● **Directions**
Every line holding "computer" should be copied from the records below.

Pixel coordinate grounding data
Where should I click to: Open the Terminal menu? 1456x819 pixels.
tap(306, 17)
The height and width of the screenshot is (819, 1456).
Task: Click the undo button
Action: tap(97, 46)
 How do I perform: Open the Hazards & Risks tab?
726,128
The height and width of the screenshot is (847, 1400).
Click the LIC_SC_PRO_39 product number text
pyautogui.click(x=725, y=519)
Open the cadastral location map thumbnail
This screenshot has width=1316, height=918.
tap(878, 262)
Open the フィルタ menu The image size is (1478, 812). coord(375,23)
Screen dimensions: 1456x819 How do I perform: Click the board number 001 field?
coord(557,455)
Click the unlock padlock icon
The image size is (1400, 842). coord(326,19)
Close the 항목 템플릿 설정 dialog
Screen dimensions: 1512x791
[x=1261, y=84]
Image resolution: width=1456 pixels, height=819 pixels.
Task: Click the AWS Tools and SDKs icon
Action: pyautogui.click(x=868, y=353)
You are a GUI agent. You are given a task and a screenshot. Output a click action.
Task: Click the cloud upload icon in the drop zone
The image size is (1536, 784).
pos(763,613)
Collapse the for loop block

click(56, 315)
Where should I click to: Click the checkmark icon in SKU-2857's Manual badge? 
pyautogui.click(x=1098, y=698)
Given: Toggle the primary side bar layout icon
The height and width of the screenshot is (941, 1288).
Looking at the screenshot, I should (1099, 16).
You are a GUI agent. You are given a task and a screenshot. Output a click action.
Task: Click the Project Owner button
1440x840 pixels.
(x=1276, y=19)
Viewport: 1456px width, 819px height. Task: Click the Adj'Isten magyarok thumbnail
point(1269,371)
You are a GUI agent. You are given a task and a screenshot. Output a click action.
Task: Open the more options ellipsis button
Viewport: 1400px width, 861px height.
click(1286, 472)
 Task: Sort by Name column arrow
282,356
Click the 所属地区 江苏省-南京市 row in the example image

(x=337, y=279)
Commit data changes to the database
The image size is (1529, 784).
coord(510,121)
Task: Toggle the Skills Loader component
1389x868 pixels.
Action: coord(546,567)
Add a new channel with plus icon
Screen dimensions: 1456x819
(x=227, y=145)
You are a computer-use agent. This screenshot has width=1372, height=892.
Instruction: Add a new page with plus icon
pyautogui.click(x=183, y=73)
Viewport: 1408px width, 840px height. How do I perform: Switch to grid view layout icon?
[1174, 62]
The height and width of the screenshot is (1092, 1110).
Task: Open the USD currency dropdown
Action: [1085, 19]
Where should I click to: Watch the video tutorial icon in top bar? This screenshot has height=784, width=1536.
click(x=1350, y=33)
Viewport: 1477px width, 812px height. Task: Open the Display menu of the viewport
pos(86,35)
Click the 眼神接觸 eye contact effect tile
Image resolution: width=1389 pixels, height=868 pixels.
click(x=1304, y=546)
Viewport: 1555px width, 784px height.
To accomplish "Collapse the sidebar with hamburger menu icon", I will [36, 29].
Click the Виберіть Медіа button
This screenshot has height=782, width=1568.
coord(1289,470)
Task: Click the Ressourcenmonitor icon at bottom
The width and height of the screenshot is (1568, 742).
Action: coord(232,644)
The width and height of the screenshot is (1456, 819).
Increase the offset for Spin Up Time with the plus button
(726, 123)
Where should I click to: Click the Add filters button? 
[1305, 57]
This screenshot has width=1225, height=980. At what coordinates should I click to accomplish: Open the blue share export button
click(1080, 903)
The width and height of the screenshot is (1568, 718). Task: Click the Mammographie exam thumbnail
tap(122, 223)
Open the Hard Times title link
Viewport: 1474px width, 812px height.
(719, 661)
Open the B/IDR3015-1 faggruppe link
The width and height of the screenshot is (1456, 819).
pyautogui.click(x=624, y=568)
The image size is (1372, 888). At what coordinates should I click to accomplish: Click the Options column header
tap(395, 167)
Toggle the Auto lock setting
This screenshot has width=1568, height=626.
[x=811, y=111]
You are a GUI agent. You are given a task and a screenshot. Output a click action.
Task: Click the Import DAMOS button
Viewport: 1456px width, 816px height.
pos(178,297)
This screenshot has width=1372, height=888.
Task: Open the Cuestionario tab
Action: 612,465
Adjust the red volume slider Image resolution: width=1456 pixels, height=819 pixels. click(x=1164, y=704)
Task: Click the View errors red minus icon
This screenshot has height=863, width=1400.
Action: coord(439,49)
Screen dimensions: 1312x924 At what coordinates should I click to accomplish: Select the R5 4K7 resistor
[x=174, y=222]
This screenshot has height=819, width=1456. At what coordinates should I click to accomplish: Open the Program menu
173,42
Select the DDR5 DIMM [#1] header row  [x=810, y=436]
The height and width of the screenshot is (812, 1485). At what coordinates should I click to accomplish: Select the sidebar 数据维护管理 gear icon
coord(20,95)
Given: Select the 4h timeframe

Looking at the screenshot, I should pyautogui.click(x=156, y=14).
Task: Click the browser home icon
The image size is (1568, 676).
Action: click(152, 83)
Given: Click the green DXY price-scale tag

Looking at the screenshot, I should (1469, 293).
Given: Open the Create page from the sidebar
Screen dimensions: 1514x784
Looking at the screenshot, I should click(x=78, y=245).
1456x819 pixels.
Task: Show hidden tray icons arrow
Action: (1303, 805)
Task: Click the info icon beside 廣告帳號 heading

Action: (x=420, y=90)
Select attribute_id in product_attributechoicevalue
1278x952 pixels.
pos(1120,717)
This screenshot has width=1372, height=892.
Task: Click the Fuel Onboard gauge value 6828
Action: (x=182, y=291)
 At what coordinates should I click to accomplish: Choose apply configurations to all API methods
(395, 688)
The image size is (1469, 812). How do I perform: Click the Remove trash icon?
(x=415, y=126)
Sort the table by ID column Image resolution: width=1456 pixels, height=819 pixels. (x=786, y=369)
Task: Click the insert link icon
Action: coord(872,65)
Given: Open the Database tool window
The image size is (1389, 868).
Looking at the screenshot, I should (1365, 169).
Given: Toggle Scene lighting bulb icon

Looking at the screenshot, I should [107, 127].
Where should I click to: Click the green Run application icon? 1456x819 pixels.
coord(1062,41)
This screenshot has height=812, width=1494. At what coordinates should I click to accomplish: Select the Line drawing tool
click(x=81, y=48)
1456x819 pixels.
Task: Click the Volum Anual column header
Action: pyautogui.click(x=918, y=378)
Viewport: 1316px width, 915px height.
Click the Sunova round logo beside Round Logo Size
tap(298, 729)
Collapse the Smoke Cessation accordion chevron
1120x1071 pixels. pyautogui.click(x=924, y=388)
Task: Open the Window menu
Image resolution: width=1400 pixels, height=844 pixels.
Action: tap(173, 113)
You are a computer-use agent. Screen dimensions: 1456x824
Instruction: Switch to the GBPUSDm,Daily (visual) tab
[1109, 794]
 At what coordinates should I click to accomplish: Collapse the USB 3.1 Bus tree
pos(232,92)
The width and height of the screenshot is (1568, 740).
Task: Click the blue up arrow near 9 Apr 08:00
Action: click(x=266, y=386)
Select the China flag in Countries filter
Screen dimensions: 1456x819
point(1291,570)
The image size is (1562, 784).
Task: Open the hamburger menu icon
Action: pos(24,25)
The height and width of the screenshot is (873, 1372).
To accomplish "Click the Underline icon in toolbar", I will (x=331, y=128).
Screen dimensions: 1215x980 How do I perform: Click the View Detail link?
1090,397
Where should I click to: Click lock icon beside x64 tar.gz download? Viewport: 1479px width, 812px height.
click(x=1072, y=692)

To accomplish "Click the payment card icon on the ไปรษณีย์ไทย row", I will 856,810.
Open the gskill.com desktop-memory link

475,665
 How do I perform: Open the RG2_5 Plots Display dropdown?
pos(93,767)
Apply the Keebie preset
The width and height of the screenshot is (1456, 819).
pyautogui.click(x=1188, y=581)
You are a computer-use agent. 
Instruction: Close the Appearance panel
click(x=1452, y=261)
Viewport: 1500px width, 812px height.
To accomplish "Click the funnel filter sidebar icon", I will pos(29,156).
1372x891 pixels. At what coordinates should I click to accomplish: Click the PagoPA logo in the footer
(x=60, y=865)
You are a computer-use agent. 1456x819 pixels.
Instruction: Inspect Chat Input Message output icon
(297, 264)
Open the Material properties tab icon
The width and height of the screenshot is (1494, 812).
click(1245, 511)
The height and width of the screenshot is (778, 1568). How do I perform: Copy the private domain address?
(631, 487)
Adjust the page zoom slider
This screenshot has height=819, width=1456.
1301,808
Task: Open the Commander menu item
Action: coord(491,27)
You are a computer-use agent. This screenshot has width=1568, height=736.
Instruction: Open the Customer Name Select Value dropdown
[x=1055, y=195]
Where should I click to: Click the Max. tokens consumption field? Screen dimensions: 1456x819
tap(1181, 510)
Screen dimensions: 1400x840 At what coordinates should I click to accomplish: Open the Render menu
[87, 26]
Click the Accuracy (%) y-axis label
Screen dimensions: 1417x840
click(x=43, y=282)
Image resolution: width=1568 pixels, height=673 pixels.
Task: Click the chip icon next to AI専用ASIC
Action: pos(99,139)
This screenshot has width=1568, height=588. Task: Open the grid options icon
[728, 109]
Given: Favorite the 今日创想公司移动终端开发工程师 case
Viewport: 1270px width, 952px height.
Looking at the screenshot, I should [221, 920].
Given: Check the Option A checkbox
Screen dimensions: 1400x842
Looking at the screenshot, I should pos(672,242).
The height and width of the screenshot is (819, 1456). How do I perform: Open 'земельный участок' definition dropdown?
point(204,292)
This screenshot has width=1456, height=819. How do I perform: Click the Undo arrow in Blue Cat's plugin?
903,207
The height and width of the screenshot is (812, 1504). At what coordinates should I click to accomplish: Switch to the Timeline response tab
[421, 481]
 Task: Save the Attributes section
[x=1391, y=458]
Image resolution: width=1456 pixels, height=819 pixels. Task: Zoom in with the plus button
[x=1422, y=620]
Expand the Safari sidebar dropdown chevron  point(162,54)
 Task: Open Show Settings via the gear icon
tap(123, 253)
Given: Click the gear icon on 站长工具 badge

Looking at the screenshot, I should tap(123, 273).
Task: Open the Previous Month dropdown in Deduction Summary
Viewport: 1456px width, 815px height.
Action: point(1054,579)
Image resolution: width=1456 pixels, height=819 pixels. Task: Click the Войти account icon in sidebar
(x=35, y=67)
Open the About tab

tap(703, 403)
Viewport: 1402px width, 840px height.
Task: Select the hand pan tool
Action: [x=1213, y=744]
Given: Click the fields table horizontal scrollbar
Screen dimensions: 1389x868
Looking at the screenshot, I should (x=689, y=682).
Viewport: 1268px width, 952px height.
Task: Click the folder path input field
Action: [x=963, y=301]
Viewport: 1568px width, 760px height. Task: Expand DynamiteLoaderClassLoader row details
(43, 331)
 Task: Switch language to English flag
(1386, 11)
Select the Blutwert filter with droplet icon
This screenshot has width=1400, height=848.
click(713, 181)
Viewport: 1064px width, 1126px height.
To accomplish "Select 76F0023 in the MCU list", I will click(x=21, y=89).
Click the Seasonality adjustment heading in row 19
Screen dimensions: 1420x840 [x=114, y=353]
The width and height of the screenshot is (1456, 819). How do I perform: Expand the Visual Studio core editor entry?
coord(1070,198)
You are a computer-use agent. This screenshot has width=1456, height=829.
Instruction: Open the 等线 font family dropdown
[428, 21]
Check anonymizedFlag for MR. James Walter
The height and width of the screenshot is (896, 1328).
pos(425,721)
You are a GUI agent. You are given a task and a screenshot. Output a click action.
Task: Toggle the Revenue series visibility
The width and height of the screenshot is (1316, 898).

● **Answer to this exercise**
You are a computer-use agent. This screenshot has width=1372, height=892.
You are a computer-use agent. Screen dimensions: 1456x824
You are a computer-use agent. 
You are a computer-use agent. 1456x819 pixels.
You are a computer-use agent. This screenshot has width=1568, height=736.
You are a computer-use agent. This screenshot has width=1456, height=829.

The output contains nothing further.